##### TASK INPUT

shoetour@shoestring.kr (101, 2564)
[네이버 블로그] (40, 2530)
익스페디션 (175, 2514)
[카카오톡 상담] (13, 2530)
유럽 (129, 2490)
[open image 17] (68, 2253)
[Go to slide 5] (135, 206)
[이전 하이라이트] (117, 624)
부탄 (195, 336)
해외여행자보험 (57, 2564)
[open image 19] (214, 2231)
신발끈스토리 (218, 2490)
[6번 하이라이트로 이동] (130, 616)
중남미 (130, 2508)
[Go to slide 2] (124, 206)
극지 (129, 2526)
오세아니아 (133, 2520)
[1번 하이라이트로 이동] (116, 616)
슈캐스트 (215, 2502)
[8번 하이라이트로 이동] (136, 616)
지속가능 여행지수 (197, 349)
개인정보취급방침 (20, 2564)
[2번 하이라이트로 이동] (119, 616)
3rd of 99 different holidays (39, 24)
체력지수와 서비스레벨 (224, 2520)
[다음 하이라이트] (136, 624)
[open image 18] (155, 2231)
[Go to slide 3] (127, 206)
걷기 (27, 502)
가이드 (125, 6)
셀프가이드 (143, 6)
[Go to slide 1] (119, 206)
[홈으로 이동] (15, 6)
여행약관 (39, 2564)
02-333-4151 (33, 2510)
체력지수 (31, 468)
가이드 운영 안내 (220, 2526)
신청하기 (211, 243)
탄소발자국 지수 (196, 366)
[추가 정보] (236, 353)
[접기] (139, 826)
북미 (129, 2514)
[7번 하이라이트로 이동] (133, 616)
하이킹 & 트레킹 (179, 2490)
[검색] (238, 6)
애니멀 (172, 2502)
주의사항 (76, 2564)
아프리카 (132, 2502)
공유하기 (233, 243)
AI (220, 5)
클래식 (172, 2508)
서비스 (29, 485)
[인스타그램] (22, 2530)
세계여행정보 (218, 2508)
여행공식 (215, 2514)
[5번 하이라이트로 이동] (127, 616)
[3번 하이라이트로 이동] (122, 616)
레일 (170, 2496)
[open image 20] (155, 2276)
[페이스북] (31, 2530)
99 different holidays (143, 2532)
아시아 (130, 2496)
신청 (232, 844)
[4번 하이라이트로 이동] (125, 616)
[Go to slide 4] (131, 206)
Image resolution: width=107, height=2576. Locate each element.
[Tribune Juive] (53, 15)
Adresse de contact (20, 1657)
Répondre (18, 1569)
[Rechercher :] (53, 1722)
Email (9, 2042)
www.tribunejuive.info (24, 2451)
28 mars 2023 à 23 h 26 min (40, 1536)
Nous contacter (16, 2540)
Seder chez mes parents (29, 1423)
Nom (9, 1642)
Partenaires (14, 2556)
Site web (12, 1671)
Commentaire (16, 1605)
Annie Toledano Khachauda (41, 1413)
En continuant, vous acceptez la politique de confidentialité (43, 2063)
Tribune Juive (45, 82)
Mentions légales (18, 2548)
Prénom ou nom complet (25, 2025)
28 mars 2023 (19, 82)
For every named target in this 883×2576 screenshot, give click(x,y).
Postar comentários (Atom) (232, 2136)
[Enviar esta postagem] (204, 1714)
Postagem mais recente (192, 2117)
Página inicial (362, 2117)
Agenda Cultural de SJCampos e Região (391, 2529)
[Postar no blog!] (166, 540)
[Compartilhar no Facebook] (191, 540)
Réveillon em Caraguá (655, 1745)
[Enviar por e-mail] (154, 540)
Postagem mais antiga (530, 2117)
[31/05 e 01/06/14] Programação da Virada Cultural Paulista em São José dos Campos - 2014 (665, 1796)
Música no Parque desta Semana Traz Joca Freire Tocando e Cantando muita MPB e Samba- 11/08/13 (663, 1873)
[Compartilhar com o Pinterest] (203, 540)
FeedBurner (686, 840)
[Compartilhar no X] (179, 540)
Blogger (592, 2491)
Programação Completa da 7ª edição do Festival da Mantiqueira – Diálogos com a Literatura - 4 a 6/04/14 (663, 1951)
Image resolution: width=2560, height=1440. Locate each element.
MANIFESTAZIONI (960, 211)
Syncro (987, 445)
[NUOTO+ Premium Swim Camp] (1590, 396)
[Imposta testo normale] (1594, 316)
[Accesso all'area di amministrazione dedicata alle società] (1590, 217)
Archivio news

##########

* _THE TASK_
Check each line of the records above for the string "mais", and report every line that has it.

* _SOLUTION TO THIS PROBLEM_
Postagem mais recente (192, 2117)
Postagem mais antiga (530, 2117)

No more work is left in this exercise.